AMD’s X570 chipset was stacked with potent I/O, however introduced a big annoyance for patrons: it required energetic cooling. That meant a return to the times of yore when the usage of quicker and quicker reminiscence meant that motherboard chipsets—where the reminiscence controller used to reside—began to require heatsinks with followers.
This raises some questions that weren’t answered, reminiscent of precisely how all this might be wired. If the paired chipsets are wired up in parallel—that’s, every chip getting two lanes—then latency might be equal throughout the chips, however bandwidth might be restricted by the two-lane interface. (That mentioned, PCIe 5.0 x2 is functionally equal to PCIe 4.0 x4, which is what X570 hooks as much as.)

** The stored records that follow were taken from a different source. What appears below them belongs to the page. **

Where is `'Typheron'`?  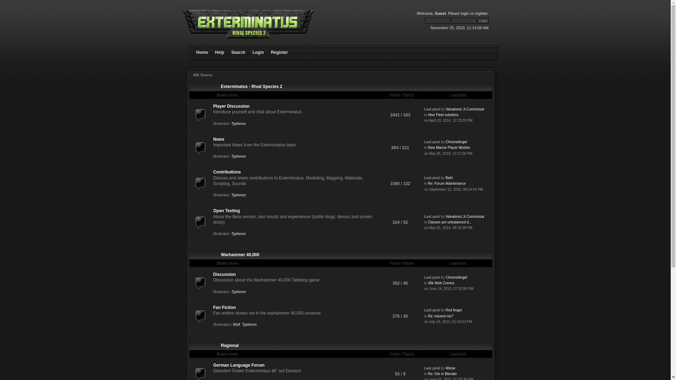 'Typheron' is located at coordinates (238, 123).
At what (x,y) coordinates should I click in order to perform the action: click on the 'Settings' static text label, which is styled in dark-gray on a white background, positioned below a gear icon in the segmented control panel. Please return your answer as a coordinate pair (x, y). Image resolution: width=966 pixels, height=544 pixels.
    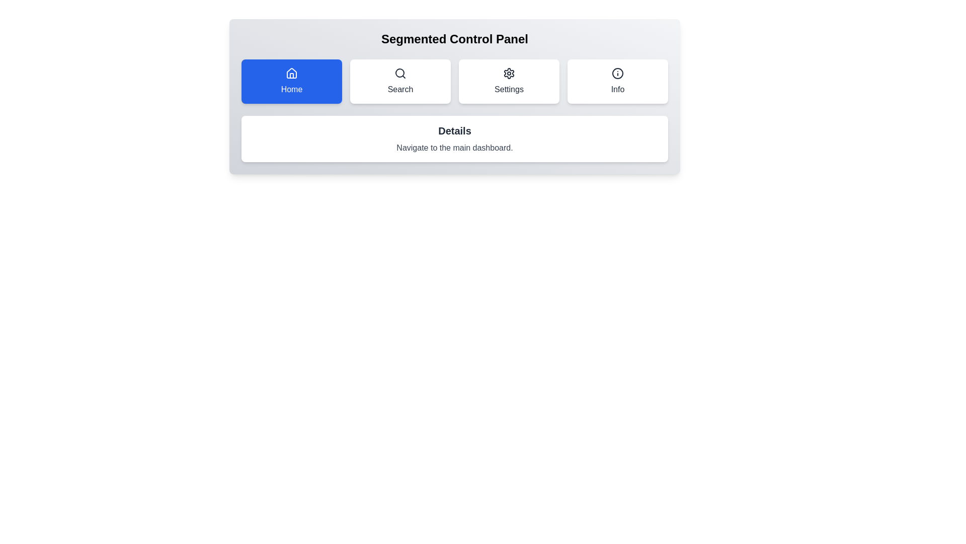
    Looking at the image, I should click on (509, 89).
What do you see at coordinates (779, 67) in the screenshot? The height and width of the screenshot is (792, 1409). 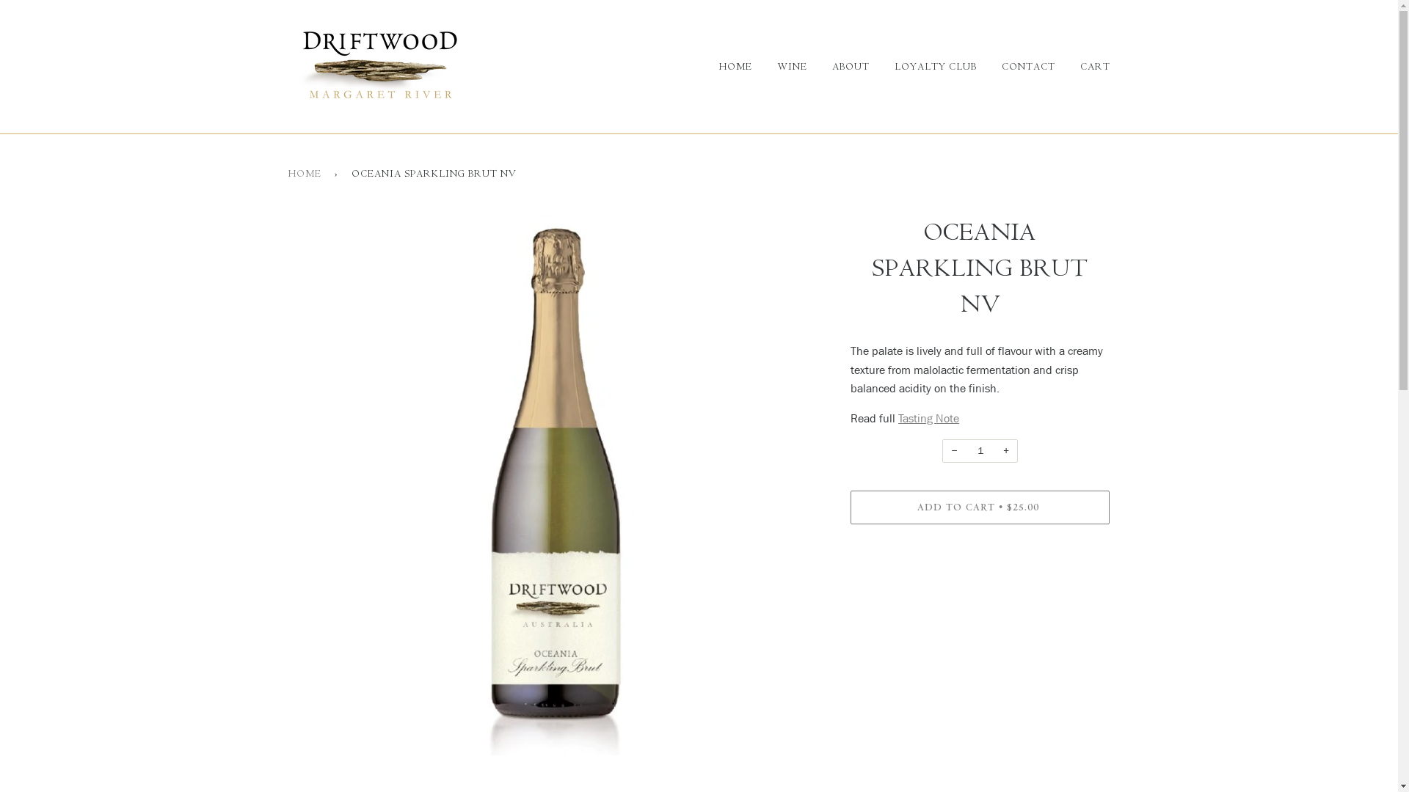 I see `'WINE'` at bounding box center [779, 67].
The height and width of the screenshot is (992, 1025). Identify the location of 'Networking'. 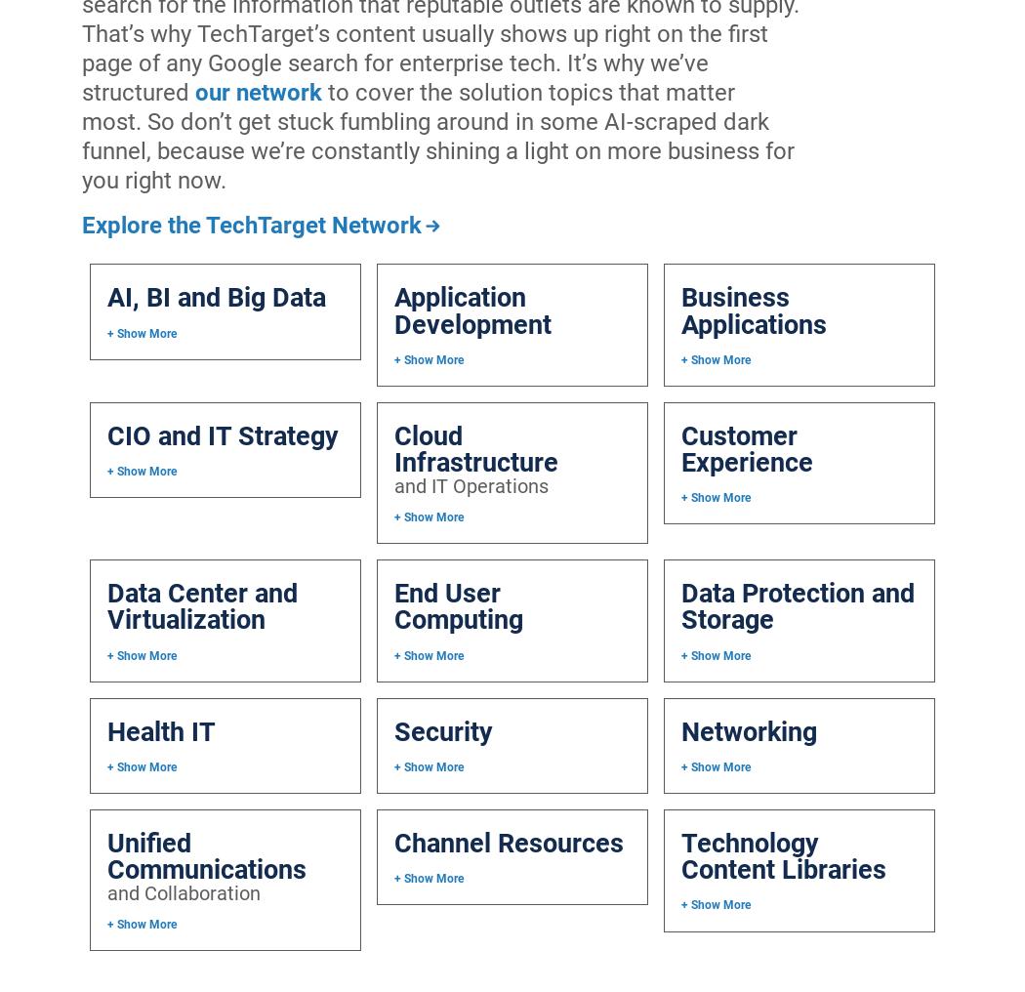
(748, 730).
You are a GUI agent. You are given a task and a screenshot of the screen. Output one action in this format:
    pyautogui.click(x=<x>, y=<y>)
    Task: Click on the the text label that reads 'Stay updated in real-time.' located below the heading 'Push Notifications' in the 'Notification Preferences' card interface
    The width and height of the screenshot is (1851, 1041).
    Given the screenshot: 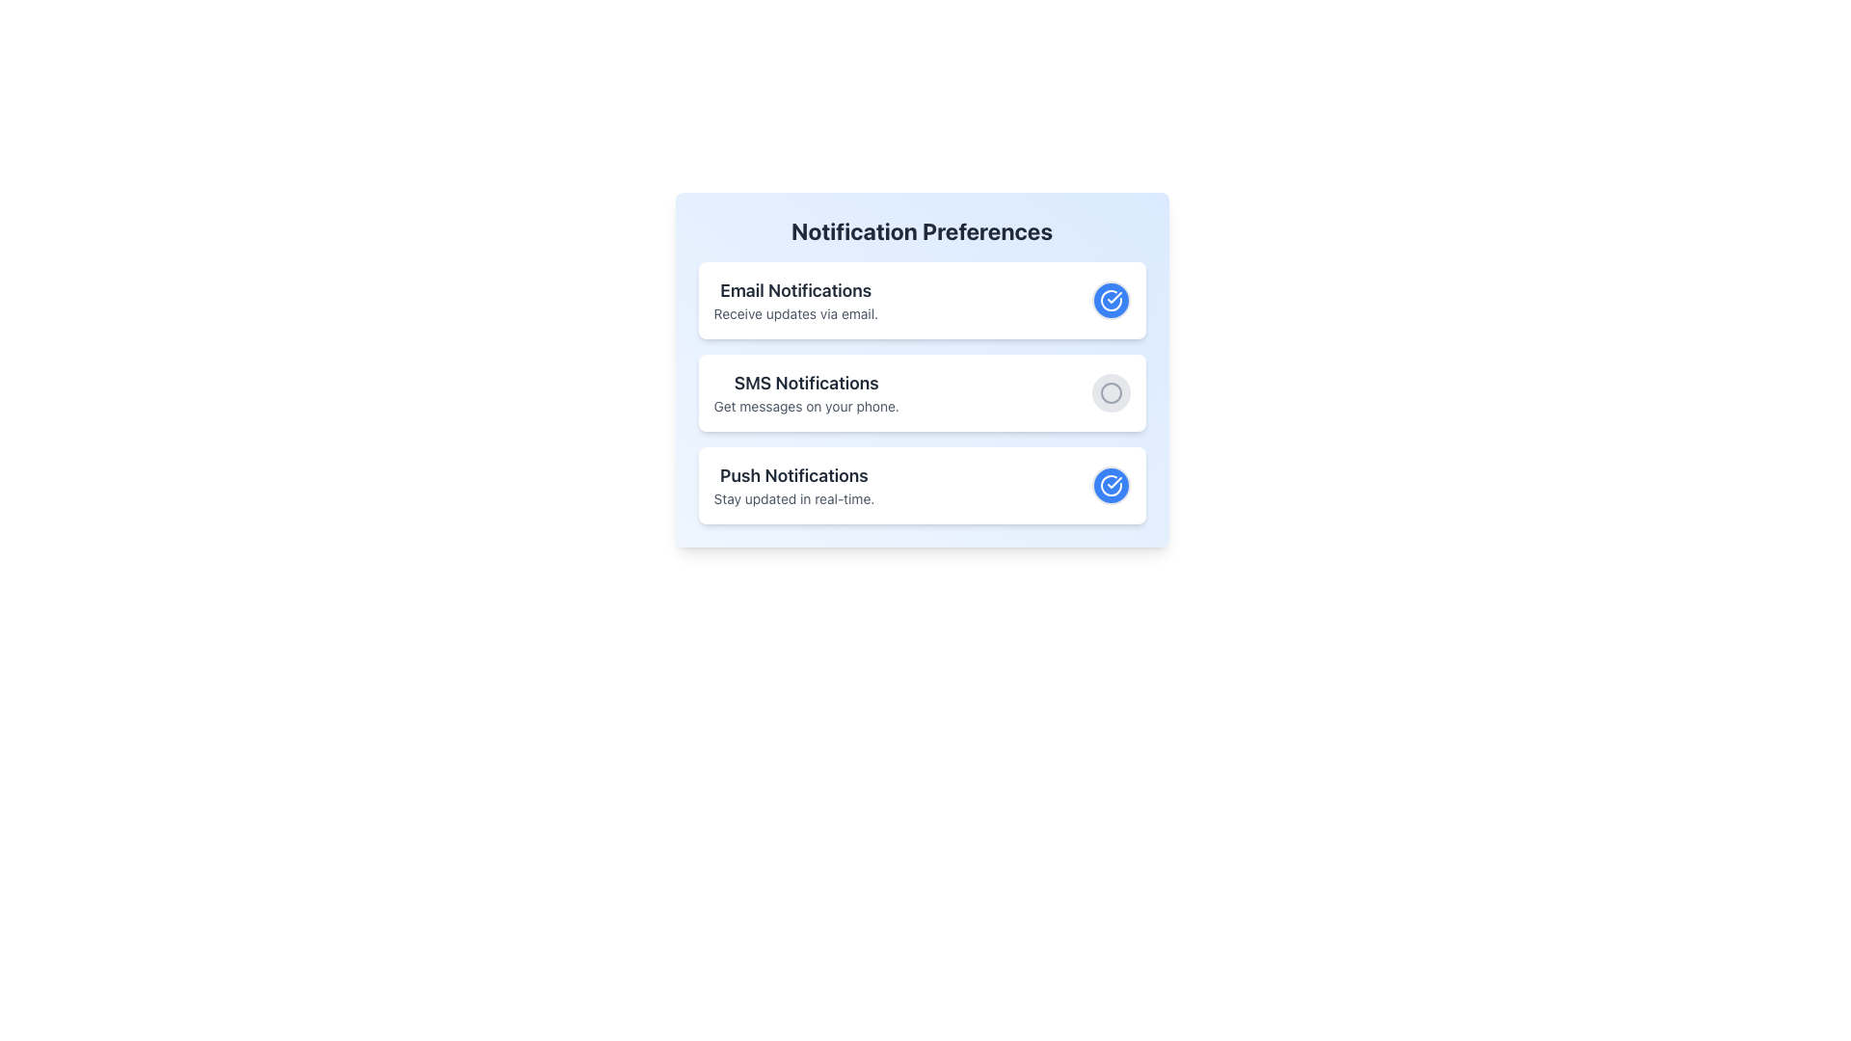 What is the action you would take?
    pyautogui.click(x=794, y=498)
    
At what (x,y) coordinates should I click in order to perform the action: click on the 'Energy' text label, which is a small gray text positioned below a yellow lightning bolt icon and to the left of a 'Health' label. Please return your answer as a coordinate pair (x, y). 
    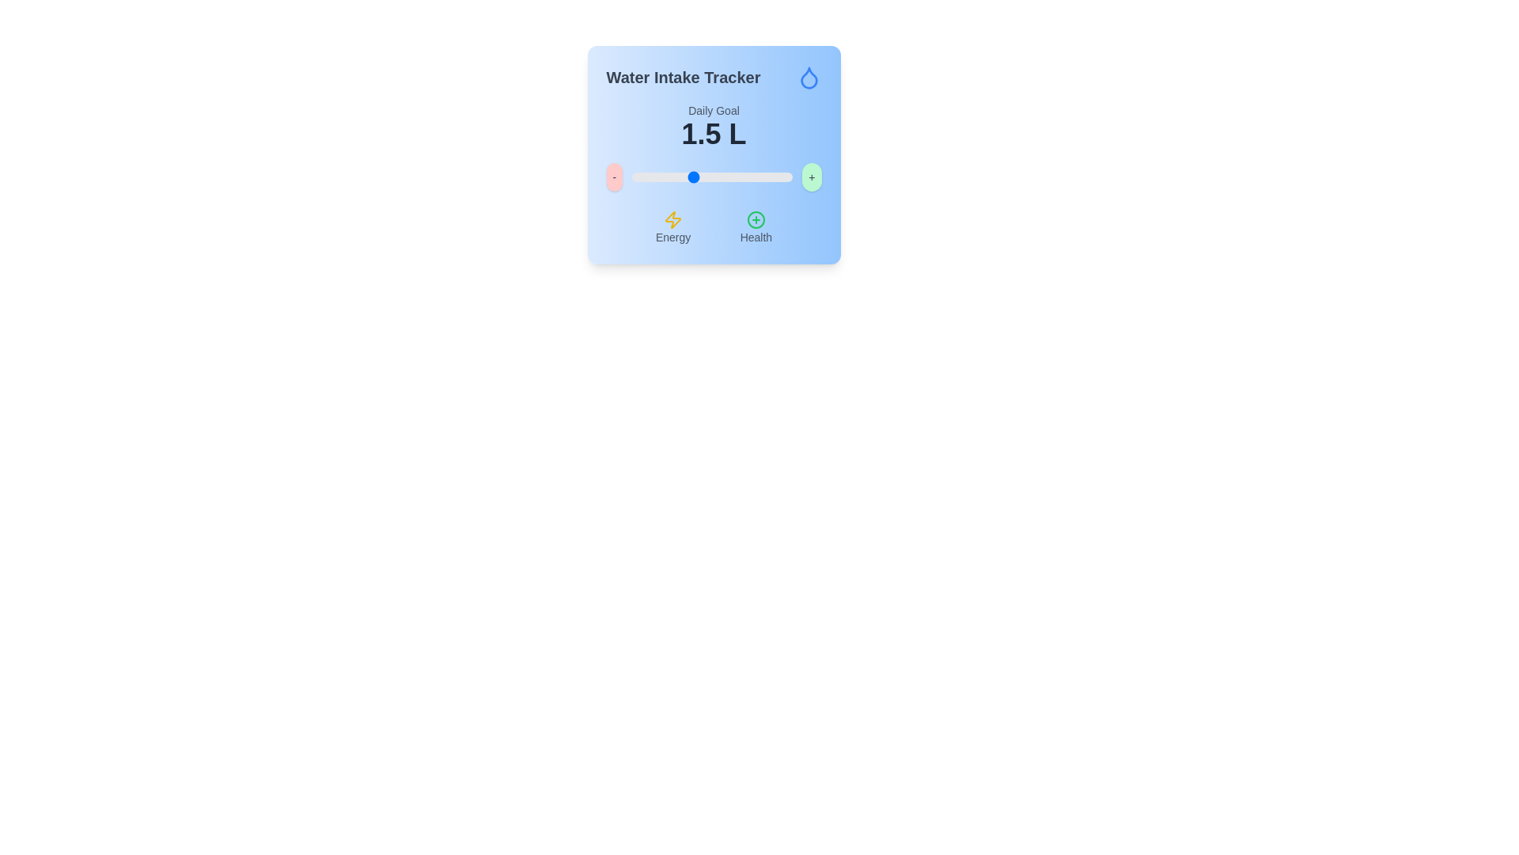
    Looking at the image, I should click on (673, 237).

Whatever the case, each X670 and X670E are utilizing a pair of those chips, whereas B650 will get only one. That means B650 will solely have half the obtainable I/O in comparison with X670, however half of what AMD promised might be a lot for many customers. AMD’s slide says that Socket AM5 can have as much as 14 SuperSpeed USB ports, and a few of these most likely wire up on to the CPU socket, which suggests reasonably than dropping 7, you are most likely dropping simply 5 or 6.
In the stream, MSI’s Berkhout and Van Beurden additionally identified that MSI is not planning any Mini-ITX boards for Socket AM5’s launch. Between the enlarged CPU socket, the twin chipsets, and their want for giant passive heatsinks to keep away from a loud fan, Berkhout says it is unlikely we are going to see many X670 or X670E boards on ITX. Instead, Mini-ITX Socket AM5 boards will doubtless keep on with the single-chip B650.
As for why AMD would do one thing like this, properly, it is actually fairly good. Using a single chip throughout their product stack considerably simplifies logistics and planning, and slapping a pair of the chips on higher-end boards is a straightforward answer to increasing I/O. It’s simple to think about an enterprising motherboard vendor like Biostar utilizing a PCIe change to attach much more chipset cube for a specialised board with expansive I/O.